[[ EXERCISE MATERIAL open ]]

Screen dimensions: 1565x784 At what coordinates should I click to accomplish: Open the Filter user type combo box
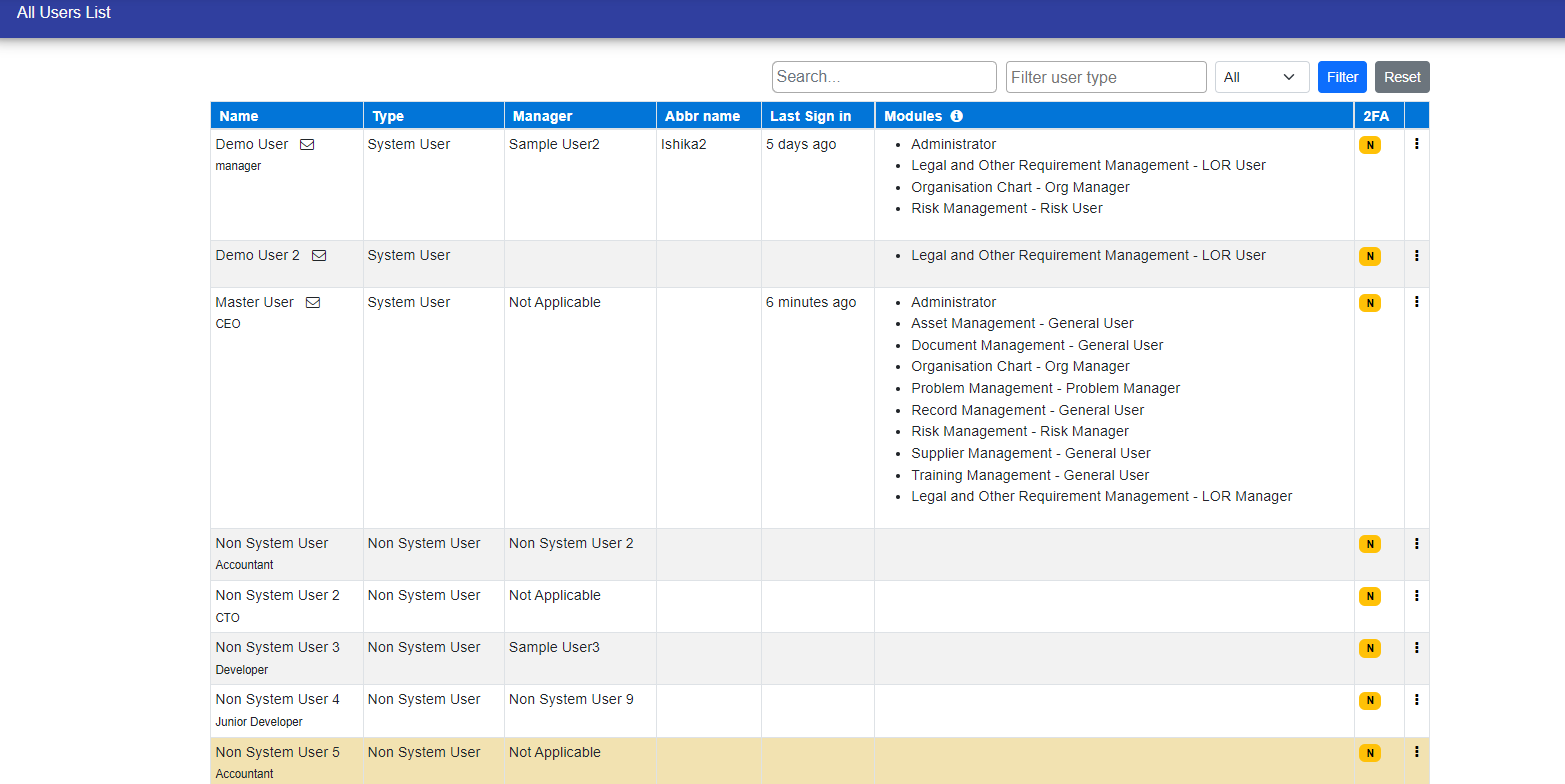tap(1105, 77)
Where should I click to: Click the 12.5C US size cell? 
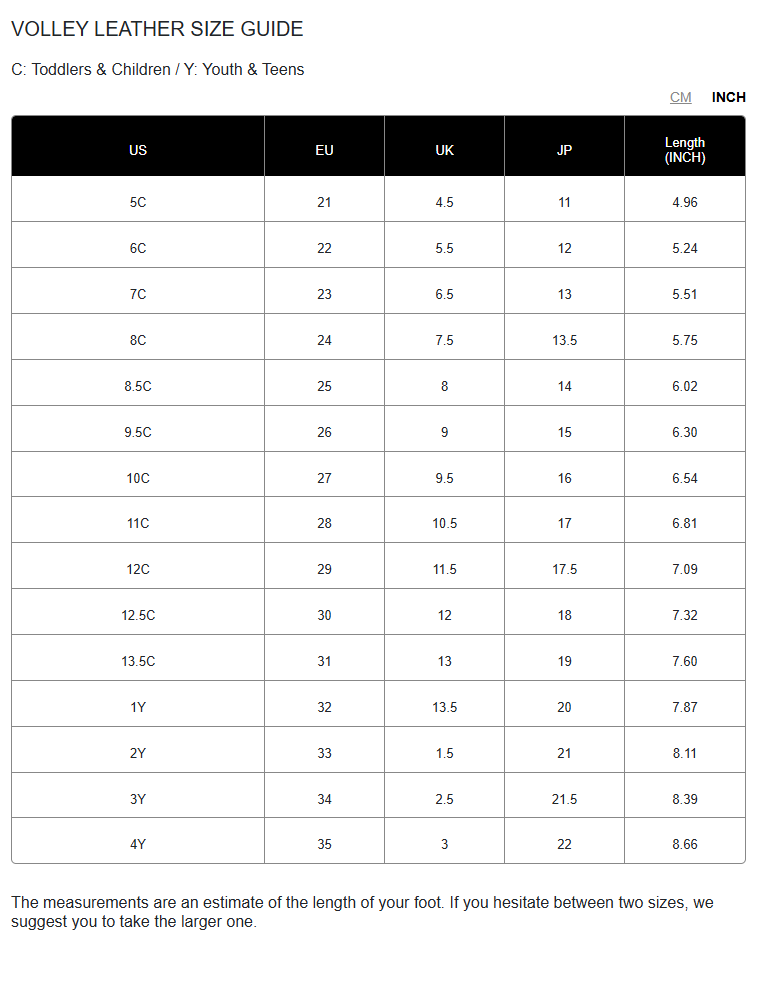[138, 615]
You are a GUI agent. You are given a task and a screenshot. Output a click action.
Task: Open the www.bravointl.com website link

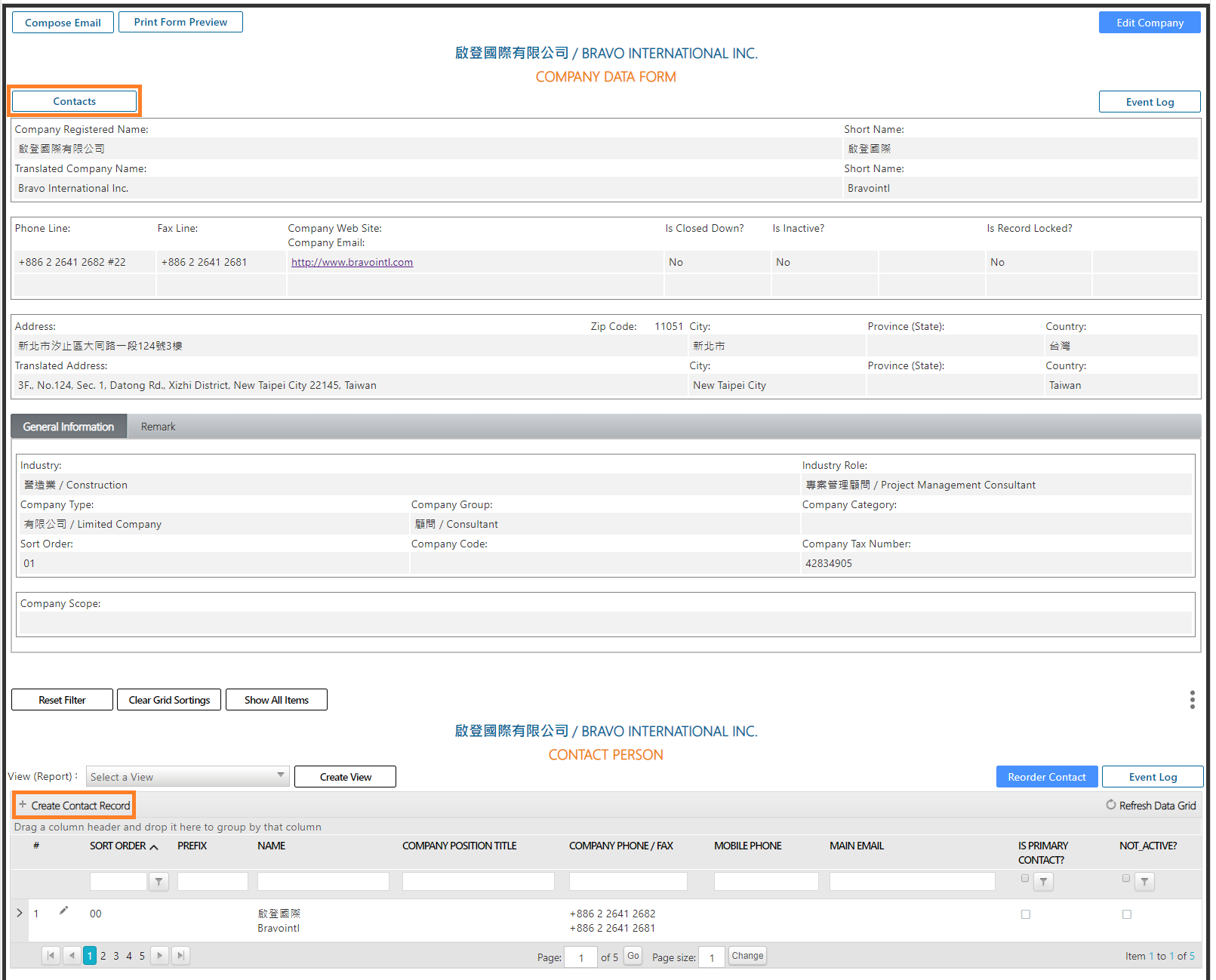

[[ EXERCISE MATERIAL closed ]]

TASK DIRECTIONS: Every line from the one that contains "Where should I" through the end of the records above is to be reproduced exactly; no picture goes in the copy.

WRITTEN SOLUTION:
Where should I click to: Click the 12.5C US size cell? 
[138, 615]
You are a GUI agent. You are given a task and a screenshot. Output a click action.
Task: Open the www.bravointl.com website link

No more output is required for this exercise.